The chart above illustrates the results of the American Heart Association study: incremental increases in homocysteine levels correlate with increased risk for coronary artery disease. Levels of risk: 15.0=high risk; 9.0=moderate risk; 7.0=low risk.

The Homocysteine “Hypothesis” of Degenerative Disease
Life Extension members were warned about the dangers of high homocysteine way back in 1981 and were advised to take folic acid, along with vitamins B12 and B6, to reduce it.

Throughout the 1980s, many doctors debunked the “hypothesis” that homocysteine was a risk factor for heart attack.5-7 Beginning in the mid-1990s, however, the findings from large human trials concluded that high homocysteine levels were associated with a significantly greater risk of heart attack and stroke.

More recent studies not only confirm the cardiovascular dangers of homocysteine, but also its toxic effect on the brain. It turns out that high blood levels of homocysteine increase the incidence of depression, memory impairment, and even Alzheimer’s disease.
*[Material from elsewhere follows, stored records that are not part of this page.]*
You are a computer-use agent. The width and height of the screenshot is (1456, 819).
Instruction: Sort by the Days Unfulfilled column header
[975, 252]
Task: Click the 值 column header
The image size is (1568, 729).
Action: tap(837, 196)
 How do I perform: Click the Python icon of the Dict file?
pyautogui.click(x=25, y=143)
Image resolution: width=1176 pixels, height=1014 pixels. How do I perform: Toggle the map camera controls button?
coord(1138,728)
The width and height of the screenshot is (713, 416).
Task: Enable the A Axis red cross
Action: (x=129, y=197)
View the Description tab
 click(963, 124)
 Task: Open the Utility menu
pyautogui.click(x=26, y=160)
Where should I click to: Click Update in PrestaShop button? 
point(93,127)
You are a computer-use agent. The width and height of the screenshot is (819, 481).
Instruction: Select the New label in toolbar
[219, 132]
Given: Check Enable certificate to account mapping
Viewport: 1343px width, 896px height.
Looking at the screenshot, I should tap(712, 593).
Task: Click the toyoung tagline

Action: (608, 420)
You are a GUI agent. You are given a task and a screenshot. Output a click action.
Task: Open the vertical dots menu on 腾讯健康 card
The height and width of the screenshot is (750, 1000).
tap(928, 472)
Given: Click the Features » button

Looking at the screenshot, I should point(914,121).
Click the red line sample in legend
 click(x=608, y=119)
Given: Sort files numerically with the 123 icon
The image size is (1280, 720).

The latest findings reveal that elderly people with common degenerative diseases frequently present with very high levels of homocysteine.

The medical establishment woke up to the dangers of homocysteine when The New England Journal of Medicine and The Journal of the American Medical Association (JAMA) published articles suggesting that vitamin supplements be used to lower homocysteine levels.8-9

The evidence that homocysteine increased heart attack risk was substantial in 1981. It is regrettable that 22 years later, most doctors still do not recognize homocysteine as a toxic amino acid that should be reduced in the bloodstreams of all their aging patients.

What Doctors Are Overlooking
Optimal blood homocysteine levels are under 7 mmol per liter of blood, yet newly published research findings confirm that as humans grow older, homocysteine levels increase substantially. High homocysteine has been linked to many common age-related diseases including vascular occlusion, kidney failure, and dementia. A consistent finding in these studies is that hyperhomocysteinemia is associated with poor nutritional status.

Some doctors now recognize the lethal role that homocysteine plays in the development and progression of common degenerative diseases. These doctors, however, seldom treat their patients in a scientific manner. For instance, patients with high homocysteine levels are sometimes told to take a folic acid supplement or moderate doses of vitamin B12, vitamin B6, and folic acid. Homocysteine blood levels are rarely checked again. These vitamin-prescribing doctors assume that homocysteine will be adequately lowered as long as the patient takes the recommended dose of vitamins, which is often the same dose recommended for all their patients.